Georgia braces for TV, film workers strike

Georgia's multibillion-dollar film and television industry may be in jeopardy as TV and film production workers threaten to go on strike.

Contract negotiations between the International Alliance of Theatrical Stage Employees (IATSE) and the Alliance of Motion Picture and Television Producers (AMPTP) were ongoing Thursday after the union authorized a strike days earlier because of working conditions.

Georgia's film and TV industry spent $4 billion on productions in fiscal year 2021. That doesn't account for the individual spending by the thousands of workers in the industry.

The Georgia film tax credit has transformed the state into the "Hollywood of the South," according to industry leaders. The incentive program cost the state nearly $900 million in tax revenue in 2019, which was about 3.1% of the state's budget.

Steve Weizenecker, vice chair of Gov. Brian Kemp's Advisory Commission on Film, Music and Digital Entertainment, said it was the best year the state has seen since launching the state's film tax credit program. Weizenecker said he hopes the producers and employees find a compromise soon, but he believes the state would be able to bounce back if a strike occurs.

"It's never good for the state for any industry to shut down," Weizenecker said.

The Georgia Film Office said 366 productions were filmed in Georgia during fiscal year 2021, which ran from July 1, 2020, to June 30, 2021. After temporary COVID-19 shutdowns, film and TV companies vowed to rehire and employ 40,000 production workers and invest $2 billion into the Georgia economy over 18 months. That promise may be on hold for now.

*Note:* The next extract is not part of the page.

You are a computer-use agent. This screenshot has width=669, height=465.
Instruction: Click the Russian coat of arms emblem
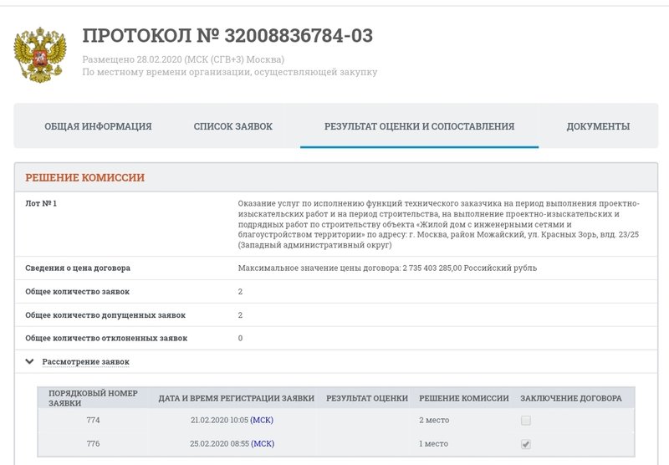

Nearly all of the union's 60,000 members voted to authorize the strike Monday after the AMPTP refused to address workers' demands for better pay, working hours and conditions and meal breaks.

"This vote is about the quality of life as well as the health and safety of those who work in the film and television industry," IATSE International President Matthew Loeb said Monday in a statement. "Our people have basic human needs like time for meal breaks, adequate sleep, and a weekend. For those at the bottom of the pay scale, they deserve nothing less than a living wage."

Officials said a shutdown of the state's film and TV industry could harm the restaurant and hospitality industry, which was the hardest hit during the COVID-19 pandemic. It employs hundreds of thousands of workers in Georgia.

Georgia's TV and film industry shut down in March 2020 at the onset of the pandemic and resumed operations during the last quarter of the year. The state recouped all of its losses and gained more revenue after the COVID-19 shutdown period because of the number of projects the industry produced. Georgia was the first state to create a COVID-19 safety protocol guide for film and TV, which officials said prompted the rapid return of the industry.